19 Whosoever therefore shall break one of these least commandments, and shall teach men so, he shall be called the least in the kingdom of heaven: but whosoever shall do and teach them, the same shall be called great in the kingdom of heaven.
Holy Equals-to-the-Apostles Methodius (885) and Cyril (869), first teachers of the Slavs
The two saints were brothers, born in Thessalonica. St Methodius, the elder brother, served as a soldier for ten years before becoming a monk. Cyril was librarian at the Hagia Sophia in Constantinople; then he too became a monk.
Their first missionary work was not among the Slavs: When the king of the Khazars (a Mongol people who then inhabited much of what is now Russia) petitioned the Emperor Michael to sent teachers to instruct his people, the Emperor chose Cyril and Methodius as his emissaries.
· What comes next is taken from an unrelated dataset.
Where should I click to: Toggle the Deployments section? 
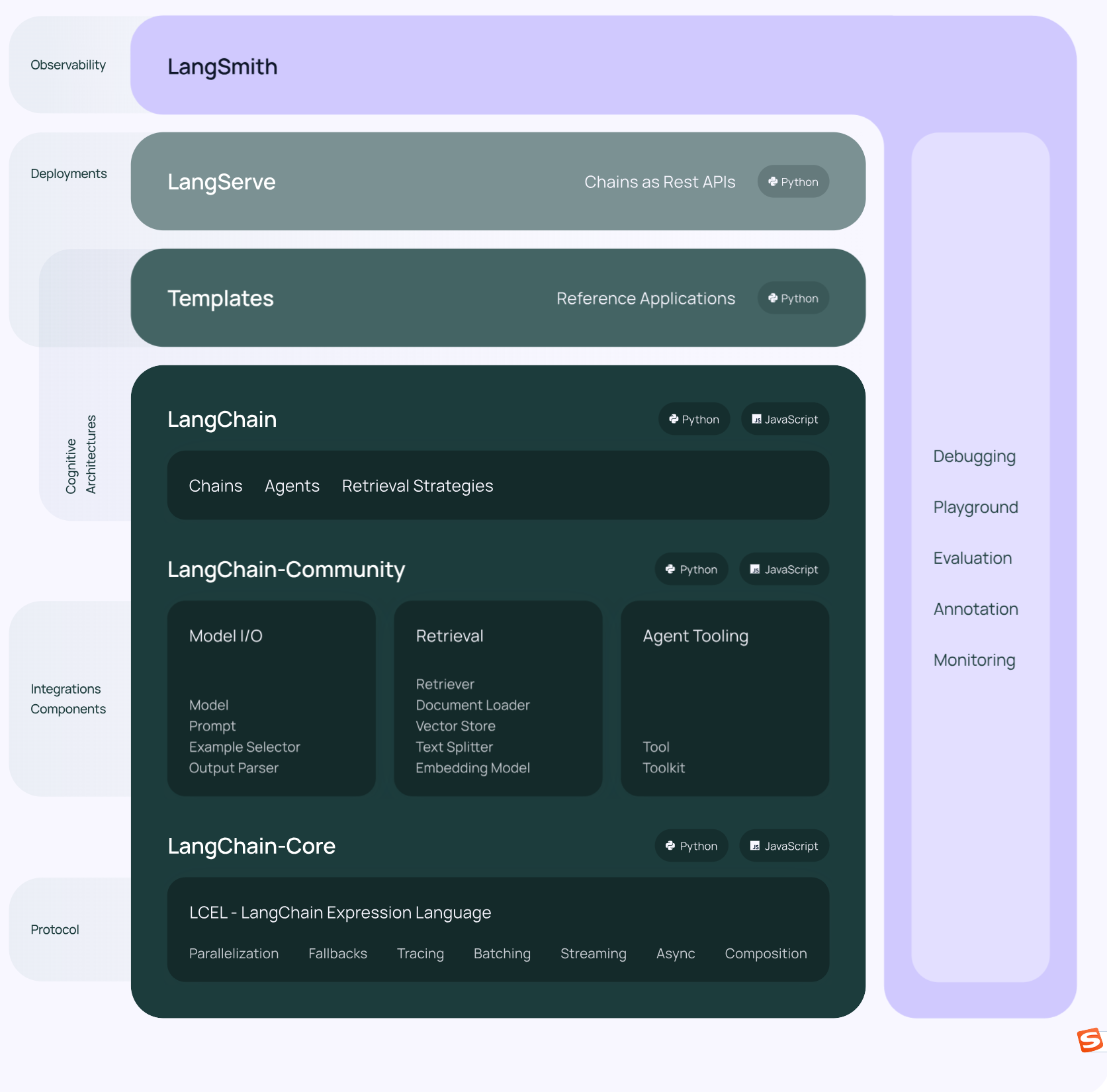point(68,173)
They converted the Khazar king to the Christian faith, along with many of his nobles and commoners.
When King Rostislav of Moravia likewise sought teachers of the Christian faith, Cyril and Methodius were again sent forth. This time they devised an alphabet for the Slavic language and used it to translate many of the Greek service books into the language of the people. (In theory, the Orthodox people have always been privileged to hear the Church’s services in their own tongue, though often attachment to dead languages has prevented this ideal from becoming reality.) Both brothers were repeatedly attacked by Germanic priests of the region, who opposed the use of the common tongue in the liturgy. At different times, both brothers were forced to appeal for exoneration and protection to the Pope of Rome, who supported them warmly each time.
After the two Saints reposed, attacks on their work continued, and their disciples were eventually driven from Moravia. The disciples, fleeing southward, found a warmer welcome among the southern Slavic peoples, and their work bore much fruit in Bulgaria (including modern-day Serbia) and other countries. And, of course, the alphabet that they devised, called Cyrillic after St Cyril, remains the standard alphabet of both the Slavonic service books of the Church and the Slavic languages of today.
Holy Hieromartyr Mocius (288? 295?)
“The holy Hieromartyr Mocius, who was of Roman parents, lived during the reign of Diocletian, and was a priest in Amphilopolis of Thrace. One day as the idolaters were assembled, and the Proconsul Laodicius was offering sacrifice to Dionysius, Mocius entered the temple and overturned the altar. After many torments, through which he was preserved whole by grace divine, he was sent to Byzantium, where he was beheaded about the year 288. Saint Constantine the Great built a magnificent church in honour of Saint Mocius in Constantinople, where his holy relics were enshrined. He is one of the Holy Unmercenaries.” (Great Horologion)
The Prologue and St Herman Calendar give the date of his repose as 295.